CITTA' DI TORINO - COMUNICATO STAMPA
DALLA CITTA’ DI TORINO ARRIVANO LE PRIME IPOTESI DI AGEVOLAZIONI LEGATE ALLA TEMATICA CRISI FIAT
Arrivano le prime ipotesi di agevolazioni legate alla tematica “crisi Fiat” ma anche rivolta alle aziende di altri settori. Se ne è discusso, questo pomeriggio, in III Commissione consiliare, presieduta da Santina Vinciguerra, in congiunta con la I Commissione (pres. Gioacchino Cuntrò) e alla presenza dell’assessore al lavoro, Tom Dealessandri, su un ordine del giorno proposto dai Consiglieri Domenico Gallo e Gian Guido Passoni dei Comunisti Italiani.
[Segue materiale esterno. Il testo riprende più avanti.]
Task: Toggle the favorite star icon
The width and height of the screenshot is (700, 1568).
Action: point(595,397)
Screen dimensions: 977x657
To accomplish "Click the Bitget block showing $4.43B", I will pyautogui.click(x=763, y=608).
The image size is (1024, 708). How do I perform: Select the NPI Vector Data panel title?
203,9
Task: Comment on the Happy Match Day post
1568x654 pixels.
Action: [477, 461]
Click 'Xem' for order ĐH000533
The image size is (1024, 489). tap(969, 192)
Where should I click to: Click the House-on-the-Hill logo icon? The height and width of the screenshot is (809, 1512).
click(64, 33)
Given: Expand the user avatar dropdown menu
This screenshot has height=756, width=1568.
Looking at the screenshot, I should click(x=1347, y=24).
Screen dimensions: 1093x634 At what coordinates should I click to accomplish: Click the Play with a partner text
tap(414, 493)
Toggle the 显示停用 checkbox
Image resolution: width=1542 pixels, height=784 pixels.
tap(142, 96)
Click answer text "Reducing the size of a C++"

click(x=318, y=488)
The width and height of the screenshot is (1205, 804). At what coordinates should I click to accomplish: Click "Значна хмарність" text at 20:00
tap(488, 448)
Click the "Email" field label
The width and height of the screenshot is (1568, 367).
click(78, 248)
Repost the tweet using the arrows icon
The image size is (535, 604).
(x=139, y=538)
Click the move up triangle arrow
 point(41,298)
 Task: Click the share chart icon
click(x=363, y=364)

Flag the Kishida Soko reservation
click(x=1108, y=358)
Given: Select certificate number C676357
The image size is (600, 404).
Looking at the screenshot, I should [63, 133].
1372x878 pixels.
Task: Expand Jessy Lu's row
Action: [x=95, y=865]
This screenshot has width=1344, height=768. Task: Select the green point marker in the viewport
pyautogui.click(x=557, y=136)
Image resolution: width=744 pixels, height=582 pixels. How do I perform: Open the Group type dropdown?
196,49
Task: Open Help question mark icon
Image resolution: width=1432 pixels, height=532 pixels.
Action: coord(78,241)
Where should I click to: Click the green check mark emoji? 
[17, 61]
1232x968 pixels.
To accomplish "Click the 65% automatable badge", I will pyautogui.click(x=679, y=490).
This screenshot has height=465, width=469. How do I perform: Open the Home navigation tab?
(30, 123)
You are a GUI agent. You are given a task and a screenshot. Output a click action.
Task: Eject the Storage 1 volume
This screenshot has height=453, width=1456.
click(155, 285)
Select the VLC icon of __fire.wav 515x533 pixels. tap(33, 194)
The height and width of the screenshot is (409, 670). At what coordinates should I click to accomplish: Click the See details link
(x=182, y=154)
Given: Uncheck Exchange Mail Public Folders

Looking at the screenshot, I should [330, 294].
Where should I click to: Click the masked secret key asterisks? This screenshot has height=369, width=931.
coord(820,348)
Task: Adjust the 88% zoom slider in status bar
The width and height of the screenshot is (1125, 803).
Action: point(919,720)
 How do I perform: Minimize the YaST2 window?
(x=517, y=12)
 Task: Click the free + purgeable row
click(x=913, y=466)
“E' necessario perseguire gli obiettivi di tutela del reddito, continuità del lavoro e arricchimento della qualificazione – ha dichiarato l’assessore Tom Dealessandri - nei confronti del panorama diversificato dei lavoratori coinvolti nella crisi, lavorando attorno ad un repertorio differenziato di interventi di sostegno, che preveda anche il coinvolgimento di attori terzi distinguendo tra interventi più inerenti al sostegno economico da quelli di formazione/ricollocazione”.

L’assessore ha poi illustrato le due maggiori problematiche ovvero quella inerente il reddito, in particolare l’istruzione dei figli, i costi della casa, il tema delle tariffe; e quella della ricollocazione ovvero l’accesso alla formazione e l’accesso a percorsi di diagnostica sulle competenze e su possibili sbocchi ai percorsi lavorativi.

“Le piste di lavoro – ha continuato Dealessandri – girano intorno ad una suddivisione/ottimizzazione degli interventi, tra interventi di tipo pubblico e “solidali”, questo presuppone la costituzione ed il raccordo con un possibile “Comitato di garanti per gli interventi solidali”.

In quest'ottica di sussidiarietà degli interventi, istituzionali e non, tra Regione, Provincia, Comuni, Fondazioni, andranno ripartiti gli interventi di formazione e sostegno al reddito per i lavoratori espulsi, di ricollocazione, di integrazione del reddito ai cassa integrati.


Il Comune di Torino è disponibile ad attivare percorsi di sostegno ed integrazione del reddito ai cassa integrati, che coniughino l'impegno lavorativo a percorsi di formazione riqualificazione.

La Fondazione S. Paolo si è resa disponibile ad interventi di sostegno per l’istruzione dei figli mentre la Fondazione CRT interverrà sul tema dei mutui casa.

Per tutte le possibili azioni da attuare l’ipotesi è quella di stabilire criteri di accesso diversificati a seconda dell’intervento stesso e delle risorse a disposizione. Potrebbe essere prevista l’apertura di uno sportello di ascolto e sostegno che potrebbe rispondere alla esigenza conoscitiva del problema sia alla predisposizione degli interventi.

“Sul tema tariffe- ha concluso Dealessandri - il Comune di Torino ha predisposto la possibilità di adeguare l’onere tariffario ( ad esempio di mense scolastiche ed asili nido) in corso d'anno a fronte di una dichiarazione che rilevi mutamenti sostanziali delle condizioni familiari ed economiche. Si sta approfondendo la possibilità di inserire per il 2003 la “fascia sociale” per la TARSU che introdurrà significative riduzioni per le famiglie monoreddito”.


All fine della seduta la presidente Santina Vinciguerra, a nome delle due Commissioni, ha espresso molta soddisfazione per le possibili agevolazioni e per l’attivazione di fondi in favore dei lavoratori in CIGS Fiat e per quelli licenziati o in mobilità di aziende di altri settori, e quindi per l’impegno preso da parte dell’assessore Dealessandri. Adesso la proposta verrà portata in aula consiliare lunedì prossimo.(g.s.)